BRIEF DESCRIPTION OF THE DRAWINGS
[0037] Other features and advantages of the invention will be
apparent from the following description of one of its embodiments
provided as a non-limiting example, with reference to the attached
drawings.
[0038] In the drawings:
[0039] FIG. 1 is a schematic view of a microparticle in emulsion in
an aqueous solution, in one embodiment of the invention,
[0040] FIG. 2 is a diagram of an example of a microfluidic device
for obtaining microparticles such as the one in FIG. 1 in
emulsion,
[0041] FIG. 3 is a diagram showing an ultrasound device for locally
activating an emulsion containing microparticles such as the one in
FIG. 1, in the target areas of a patient's body,
[0042] FIG. 4 is a block diagram of the device in FIG. 3.
DETAILED DESCRIPTION
[0043] In the different figures, the same references indicate the
same or similar elements.
[0044] The invention proposes a double emulsion, which can be
injected into a patient and locally activated in a target area of
the patient's body by irradiating the target area with ultrasound
focused on said target area.
[0045] As schematically represented in FIG. 1, this double emulsion
contains a secondary emulsion of microparticles 1 in an aqueous
solution 2. These microparticles 1 have a diameter D of less than
20 .mu.m. Only one of the microparticles 1 is represented in FIG. 1
for simplicity.
[0046] The diameter D is advantageously less than 20 .mu.m and
preferably less than 10 .mu.m, for example less than 8 .mu.m and in
particular approximately 5 .mu.m, which allows the microparticles
to circulate in the capillary vessels of a patient when the double
emulsion is injected, as will be explained below.
[0047] The microparticles 1 comprise an outer wall 4 which is
substantially spherical and is formed by a first emulsifier,
particularly a surfactant such as "Pluronic F68.RTM." for
example.
[0048] This outer wall 4 (liquid like the wall of a bubble)

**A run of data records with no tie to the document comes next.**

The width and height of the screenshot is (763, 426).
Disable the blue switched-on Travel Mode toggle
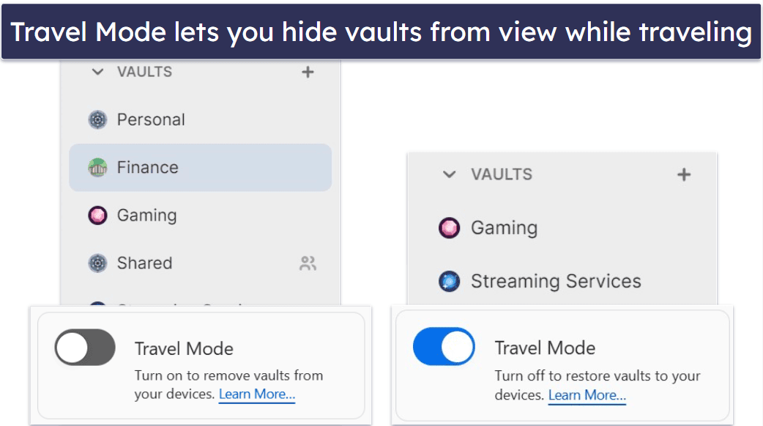pos(444,347)
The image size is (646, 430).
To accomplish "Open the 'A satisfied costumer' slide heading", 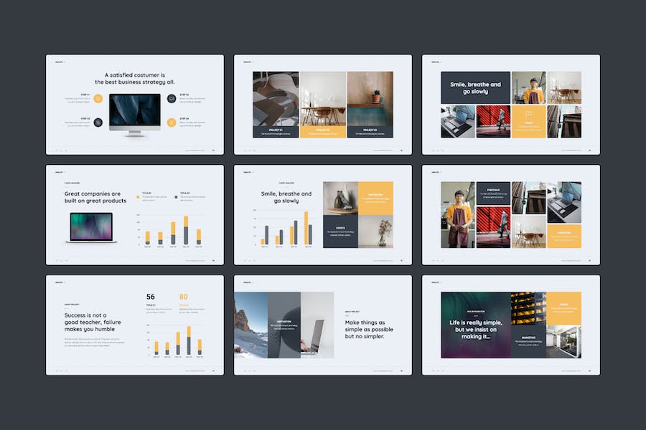I will tap(135, 78).
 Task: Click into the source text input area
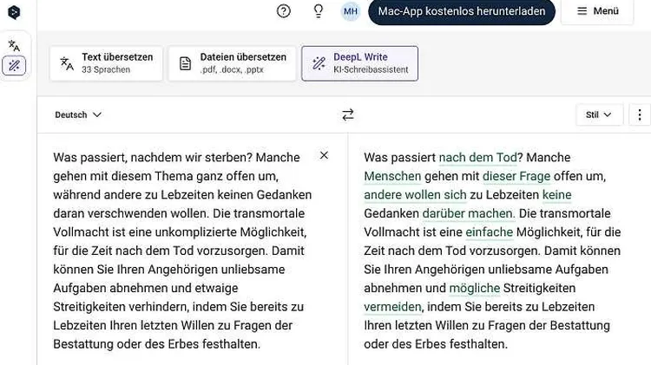click(182, 251)
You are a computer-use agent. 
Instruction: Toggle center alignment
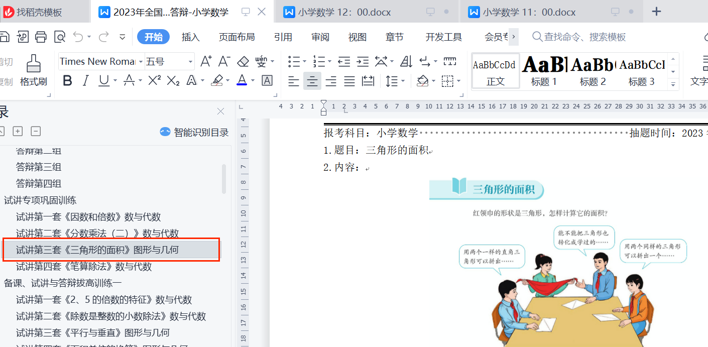coord(312,81)
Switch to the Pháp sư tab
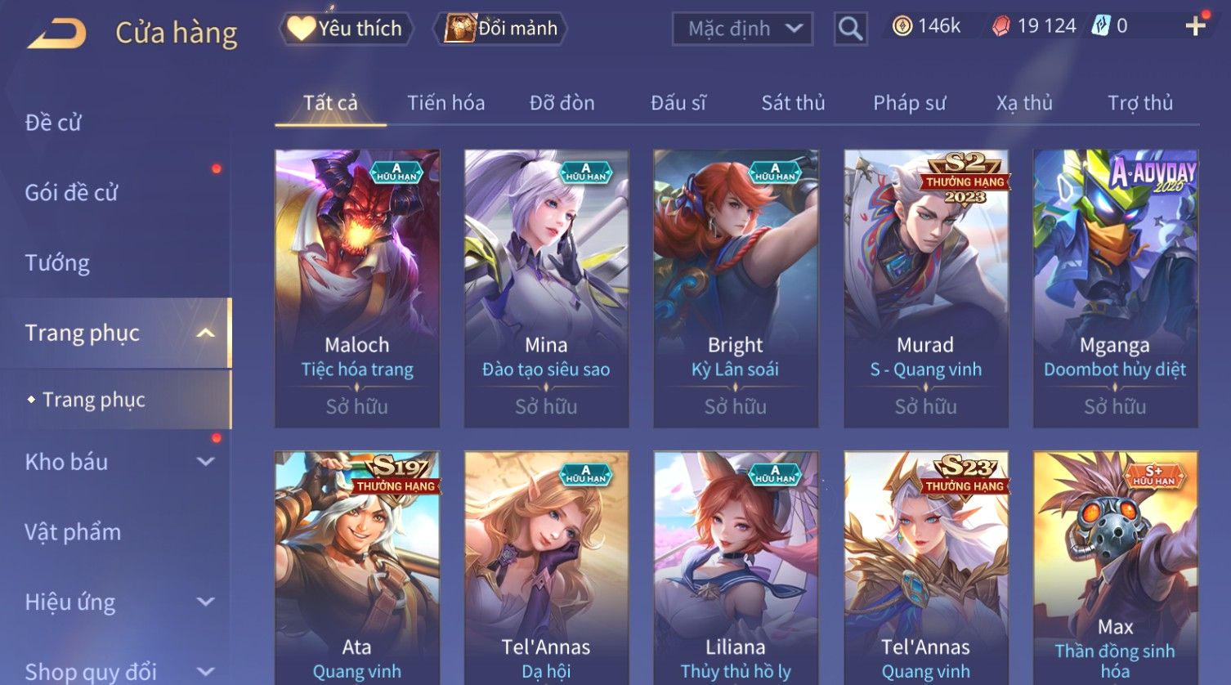1231x685 pixels. tap(909, 103)
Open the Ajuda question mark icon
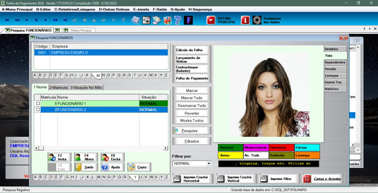The height and width of the screenshot is (193, 378). click(x=105, y=167)
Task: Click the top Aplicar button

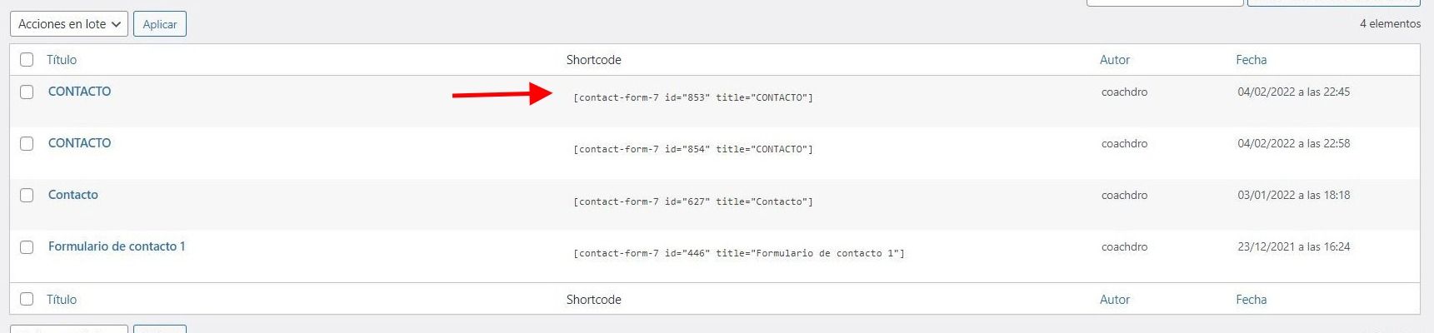Action: pos(160,24)
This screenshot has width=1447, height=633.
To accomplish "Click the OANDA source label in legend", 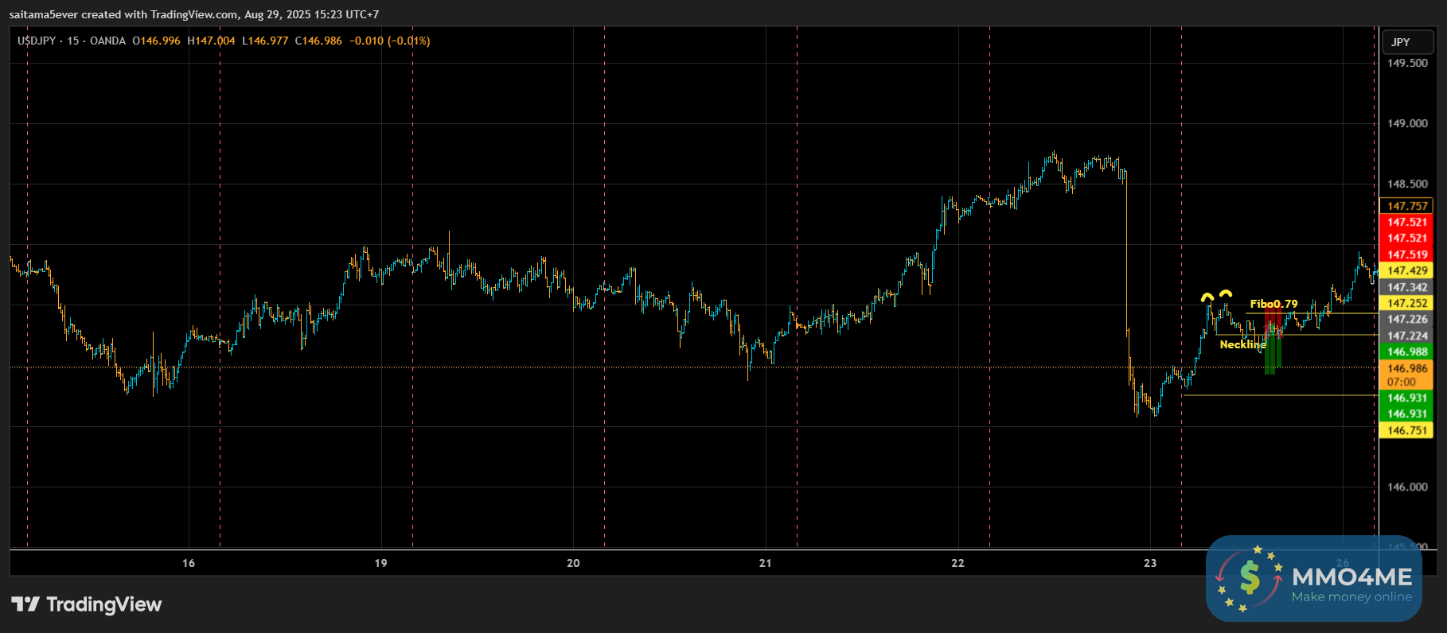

encapsulates a gaseous precursor liquid 3 which is vaporizable by
ultrasound (or more generally a compound activatable by
ultrasound), containing a primary emulsion of nanoparticles 5. The
gaseous precursor can be a fluorinated oil, particularly a
perfluorocarbon such as perfluorohexane or perfluoropentane for
example.
[0049] The nanoparticles 5 have a diameter of less than 5 .mu.m and
preferably 0.3-1 .mu.m, for example about 500 nm. These
nanoparticles 5 each have a substantially spherical outer wall
(liquid like the wall of a bubble) which is formed by a second
emulsifier, for example a fluorosurfactant such as
poly(perfluoropropylene glycol) carboxylate (sold by Du Pont as
"Krytox 157 FSH.RTM."). More specifically, the fluorosurfactant can
be prepared from poly(perfluoropropylene glycol) carboxylate,
perfluorocarbon, and ammonium hydroxide. As an example, this
surfactant can be obtained by adding 10 mg Krytox 157 FSH.RTM. and
10 ml ammonium hydroxide to 10 mg perfluorohexane (see Holze et al,
"Biocompatible surfactants for water-in-fluorocarbon emulsions",
Lab Chip, 2008, 1632-1639, the Royal Society of Chemistry
2008).
[0050] The outer wall 7 encapsulates an inner liquid 6, for example
water or more generally an aqueous solution, which contains an
active agent, in particular a tracer or drug.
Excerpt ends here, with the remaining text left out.